There are many distinct types of retinal ganglion and LGN cells that have opponent cone inputs and which may carry chromatic information. Of interest are the asymmetries in those LGN cells that carry S-cone signals: in S-ON cells, S+ signals are opposed by (L + M) whereas, in many S-OFF cells, L+ signals are opposed by (S + M), giving -S + L - M (C. Tailby, S. G. Solomon, & P. Lennie, 2008). However, the S-opponent pathway is traditionally modeled as +/-[S - (L + M)]. A phase lag of the S-cone signal has been inferred from psychophysical thresholds for discriminating combinations of simultaneous sinusoidal modulations along +/-[L - M] and +/-[S - (L + M)] directions (C. F. Stromeyer, R. T. Eskew, R. E. Kronauer, & L. Spillmann, 1991). We extend this experiment, measuring discrimination thresholds as a function of the phase delay between pairs of orthogonal component modulations. When one of the components isolates the tritan axis, there are phase delays at which discrimination is impossible; when neither component is aligned with the tritan axis, discrimination is possible at all delays. The data imply that the S-cone signal is delayed by approximately 12 ms relative to (L - M) responses. Given that post-receptoral mechanisms show diverse tuning around the tritan axis, we suggest that the delay arises before the S-opponent channels are constructed, possibly in the S-cones themselves.

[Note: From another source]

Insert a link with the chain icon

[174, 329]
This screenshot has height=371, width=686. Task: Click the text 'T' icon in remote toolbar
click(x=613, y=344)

Sensory, computational and cognitive components of human colour constancy.

When the illumination on a scene changes, so do the visual signals elicited by that scene. In spite of these changes, the objects within a scene tend to remain constant in their apparent colour. We start this review by discussing the psychophysical procedures that have been used to quantify colour constancy. The transformation imposed on the visual signals by a change in illumination dictates what the visual system must 'undo' to achieve constancy. The problem is mathematically underdetermined, and can be solved only by exploiting regularities of the visual world. The last decade has seen a substantial increase in our knowledge of such regularities as technical advances have made it possible to make empirical measurements of large numbers of environmental scenes and illuminants. This review provides a taxonomy of models of human colour constancy based first on the assumptions they make about how the inverse transformation might be simplified, and second, on how the parameters of the inverse transformation might be set by elements of a complex scene. Candidate algorithms for human colour constancy are represented graphically and pictorially, and the availability and utility of an accurate estimate of the illuminant is discussed. Throughout this review, we consider both the information that is, in principle, available and empirical assessments of what information the visual system actually uses. In the final section we discuss where in our visual systems these computations might be implemented.

Is the S-opponent chromatic sub-system sluggish?

The S-opponent pathway has a reputation for being sluggish relative to the L/M-opponent pathway. Cottaris and De Valois [Nature 395 (1998) 896] claim that S-opponent signals are available in Macaque V1 only after 96-135 ms whereas L/M-opponent signals are available after 68-95 ms. Our experiments tested whether this large latency difference could be observed psychophysically. We measured reaction times to S/(L + M) and L/(L + M) increments. Both the equiluminant plane and the tritan line were empirically determined and we used spatio-temporal luminance noise to mask luminance cues. An adaptive staircase progressed according to observers' performance on a 'go, no-go' task and provided concomitant estimates of threshold and of reaction time. When brief stimuli are confined to chromatic channels and presented at equivalent (threshold) levels and when latency is estimated from visually triggered reaction times, we find that the difference between the L/M-opponent and S-opponent sub-systems is, at most, 20-30 ms.